6 Free Tools to Score Comprehensive, Quality Web Pages

Editor Note: Searchmetrics is our partner for our SEJ Summit conference series this year, but we were not paid or perked in any way for this post.

In a world where “content is king,” traditional keyword research is not enough, and SEOs are increasingly responsible for developing a solid content strategy. Google’s Hummingbird update in 2013 and made this move critical.
Search Metric’s annual 2015 Search Ranking Factors study launched early this month, and it does much to illuminate the importance of semantically related and comprehensive website content. It shows correlations with how readability and length of web pages are critical to the new, holistic way of writing and presenting content.
In Google-speak, we need “good content,” a vague and subjective yardstick. What is “good content”?
SEO’s and writers need to be in step with what Google’s machine learning deems “good”. There are content metrics Google’s algorithms use that we as content creators should understand. This piece looks at several tools that help do just that.
Tools that score the quality of web page content help both SEOs and content creators discover content that will score high in Google Search (and be engaging for users) beyond their own websites. There are many tools to help evaluate your website, but my mission here is to help you find other high-quality web page content in your niche — as objectively scored by metrics — so you can learn from their success.
Marcus Tober‘s presentation at SEJ Summit Chicago identified two sites that represent the old keyword-research-only method versus the new semantic relevance for content creation. If you know of other websites that contrast old versus new content creation strategy, keywords versus holistic content, they are fantastic for understanding Google’s new ranking, which is no longer based on keywords.
Tober showed how eHow dominated keywords related to “how to boil eggs” before Google introduced the Hummingbird algorithm and how their entire website tanked in Google search results (SERP) in the past two years.
In contrast, TheKitchn.com was his example of a website meeting the criteria of the new “holistic” approach for content creation, and is killing it in the SERP for terms related to “boiled eggs,” at the same time eHow saw a stunning drop in ranking for the same related topics.
To go along with Tober’s examples, I use pages that rank from these sites for scoring with free tools. I also use a New York Times piece for some tests and a Wikipedia page for the last three. If the automated tools do their job, we should find poor scores for eHow and good scores for all others. Let’s see how the tools do.
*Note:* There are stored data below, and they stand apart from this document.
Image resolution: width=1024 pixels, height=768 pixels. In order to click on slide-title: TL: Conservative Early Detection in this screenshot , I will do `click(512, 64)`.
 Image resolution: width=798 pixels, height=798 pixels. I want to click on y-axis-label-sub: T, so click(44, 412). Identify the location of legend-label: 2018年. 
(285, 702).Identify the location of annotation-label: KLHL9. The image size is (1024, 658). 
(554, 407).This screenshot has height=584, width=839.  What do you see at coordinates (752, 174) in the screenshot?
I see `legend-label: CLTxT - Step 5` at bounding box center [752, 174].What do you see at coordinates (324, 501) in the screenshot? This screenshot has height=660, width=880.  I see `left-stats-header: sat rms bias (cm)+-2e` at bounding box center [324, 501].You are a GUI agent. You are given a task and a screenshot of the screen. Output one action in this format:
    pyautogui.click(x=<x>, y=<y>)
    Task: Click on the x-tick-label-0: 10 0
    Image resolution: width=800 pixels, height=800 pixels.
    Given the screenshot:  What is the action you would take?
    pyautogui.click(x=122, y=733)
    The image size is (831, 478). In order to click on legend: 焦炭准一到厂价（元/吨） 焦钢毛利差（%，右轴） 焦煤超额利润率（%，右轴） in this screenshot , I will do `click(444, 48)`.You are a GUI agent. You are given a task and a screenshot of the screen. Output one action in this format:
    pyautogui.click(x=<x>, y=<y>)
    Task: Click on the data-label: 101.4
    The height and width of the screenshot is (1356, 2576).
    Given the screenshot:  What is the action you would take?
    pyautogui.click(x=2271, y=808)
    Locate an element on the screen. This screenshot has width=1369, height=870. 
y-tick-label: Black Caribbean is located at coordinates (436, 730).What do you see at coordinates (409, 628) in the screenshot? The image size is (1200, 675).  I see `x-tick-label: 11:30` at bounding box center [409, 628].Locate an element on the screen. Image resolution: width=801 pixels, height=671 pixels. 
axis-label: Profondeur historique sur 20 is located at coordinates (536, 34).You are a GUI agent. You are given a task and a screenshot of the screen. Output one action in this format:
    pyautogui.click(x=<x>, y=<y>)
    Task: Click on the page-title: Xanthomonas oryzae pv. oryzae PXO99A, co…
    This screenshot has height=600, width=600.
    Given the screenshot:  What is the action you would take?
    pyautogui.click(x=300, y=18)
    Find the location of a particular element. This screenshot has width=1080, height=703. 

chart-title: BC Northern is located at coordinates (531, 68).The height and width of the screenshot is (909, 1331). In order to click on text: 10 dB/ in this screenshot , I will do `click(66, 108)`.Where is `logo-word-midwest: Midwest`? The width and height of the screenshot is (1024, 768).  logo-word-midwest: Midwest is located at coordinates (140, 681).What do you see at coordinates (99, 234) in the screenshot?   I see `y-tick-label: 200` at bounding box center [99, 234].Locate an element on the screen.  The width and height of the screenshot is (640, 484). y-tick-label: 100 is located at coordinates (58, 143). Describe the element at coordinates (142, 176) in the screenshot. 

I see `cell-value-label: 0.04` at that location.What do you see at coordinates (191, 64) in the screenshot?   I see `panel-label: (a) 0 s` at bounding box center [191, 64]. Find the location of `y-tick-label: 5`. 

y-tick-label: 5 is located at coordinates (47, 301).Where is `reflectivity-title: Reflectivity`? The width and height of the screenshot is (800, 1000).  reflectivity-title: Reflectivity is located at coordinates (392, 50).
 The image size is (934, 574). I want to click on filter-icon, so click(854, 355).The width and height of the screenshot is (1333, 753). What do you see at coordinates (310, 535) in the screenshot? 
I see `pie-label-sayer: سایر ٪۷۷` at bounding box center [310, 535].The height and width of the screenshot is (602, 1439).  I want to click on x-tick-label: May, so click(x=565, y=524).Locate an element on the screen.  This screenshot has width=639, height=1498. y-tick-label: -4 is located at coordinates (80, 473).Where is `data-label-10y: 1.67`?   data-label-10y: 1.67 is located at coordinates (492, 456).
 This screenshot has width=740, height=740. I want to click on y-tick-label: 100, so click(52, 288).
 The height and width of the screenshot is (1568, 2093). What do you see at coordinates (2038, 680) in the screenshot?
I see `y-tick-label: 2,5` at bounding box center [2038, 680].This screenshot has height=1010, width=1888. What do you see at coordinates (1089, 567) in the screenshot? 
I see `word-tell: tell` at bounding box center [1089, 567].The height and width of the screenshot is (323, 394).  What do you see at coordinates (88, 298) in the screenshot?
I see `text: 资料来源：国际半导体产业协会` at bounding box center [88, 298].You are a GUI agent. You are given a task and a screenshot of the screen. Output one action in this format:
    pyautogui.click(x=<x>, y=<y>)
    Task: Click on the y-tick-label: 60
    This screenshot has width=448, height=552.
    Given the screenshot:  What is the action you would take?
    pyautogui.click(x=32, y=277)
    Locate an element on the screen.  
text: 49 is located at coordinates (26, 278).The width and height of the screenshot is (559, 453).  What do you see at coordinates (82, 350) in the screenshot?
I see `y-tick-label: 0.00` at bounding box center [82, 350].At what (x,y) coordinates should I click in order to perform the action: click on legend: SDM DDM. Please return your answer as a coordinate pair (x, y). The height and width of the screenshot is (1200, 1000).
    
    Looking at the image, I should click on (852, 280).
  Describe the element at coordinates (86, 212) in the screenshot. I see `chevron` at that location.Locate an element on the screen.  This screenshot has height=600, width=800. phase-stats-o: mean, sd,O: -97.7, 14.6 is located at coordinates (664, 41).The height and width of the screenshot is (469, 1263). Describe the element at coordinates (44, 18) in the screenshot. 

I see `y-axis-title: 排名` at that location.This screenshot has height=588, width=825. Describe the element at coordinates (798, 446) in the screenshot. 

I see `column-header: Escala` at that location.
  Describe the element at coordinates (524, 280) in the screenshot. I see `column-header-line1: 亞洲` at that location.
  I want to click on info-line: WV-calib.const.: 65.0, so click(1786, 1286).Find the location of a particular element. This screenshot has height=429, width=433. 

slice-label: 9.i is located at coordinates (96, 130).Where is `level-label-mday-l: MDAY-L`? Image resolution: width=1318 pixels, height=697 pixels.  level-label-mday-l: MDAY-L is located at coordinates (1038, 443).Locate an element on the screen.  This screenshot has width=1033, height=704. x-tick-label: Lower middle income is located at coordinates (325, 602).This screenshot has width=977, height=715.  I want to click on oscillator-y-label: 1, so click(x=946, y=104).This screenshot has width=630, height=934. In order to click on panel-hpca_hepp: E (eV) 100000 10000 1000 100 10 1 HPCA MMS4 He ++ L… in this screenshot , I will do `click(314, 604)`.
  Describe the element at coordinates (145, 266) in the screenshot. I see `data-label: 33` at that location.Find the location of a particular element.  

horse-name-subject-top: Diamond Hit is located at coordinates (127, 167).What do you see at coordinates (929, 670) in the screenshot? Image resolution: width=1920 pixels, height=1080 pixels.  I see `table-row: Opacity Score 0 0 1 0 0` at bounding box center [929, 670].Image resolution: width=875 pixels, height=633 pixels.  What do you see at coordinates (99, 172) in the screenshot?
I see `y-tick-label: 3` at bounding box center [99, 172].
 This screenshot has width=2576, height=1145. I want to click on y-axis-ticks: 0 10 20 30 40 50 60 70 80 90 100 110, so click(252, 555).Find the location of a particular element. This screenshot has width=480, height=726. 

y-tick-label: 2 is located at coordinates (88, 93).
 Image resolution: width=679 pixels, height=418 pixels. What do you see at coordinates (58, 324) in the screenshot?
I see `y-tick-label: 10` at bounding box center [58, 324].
Keyword Research Tools Find Related Phrases Ranking From a Webpage

There are three free tools that look at how tens of millions of keywords rank on Google and then find associated metrics for the web pages ranking on the keywords. Using their data, I can determine if Google is willing to rank many phrases or topics from one page. All of the co-ranking phrases for the pages have good search volume when examined with these tools, as it is the “most popular” keyword phrases they track.
The Kitchn piece has 66 comments, so you need to determine if you want to include comments as part of the analysis. Since you’re evaluating the content you have control over, it’s probably best to leave this out. Of course, more comments show more engagement, and Google will use this as a positive signal.
If many related terms rank from a single web page it is more likely to have comprehensive content, as is the case with TheKitcn.com.
Sure, links are super important, but the Search Metrics 2015 Study shows that technical and on page factors are just as important. If all other ranking signals are equal, a page with more comprehensive content should have more phrases ranking. To score competitor’s holistic content based on number of related ranking keyword phrases from a page, you might also find the “link equity” score from Moz or Ahrefs to see the extent to which links are helping multiple words from a page rank.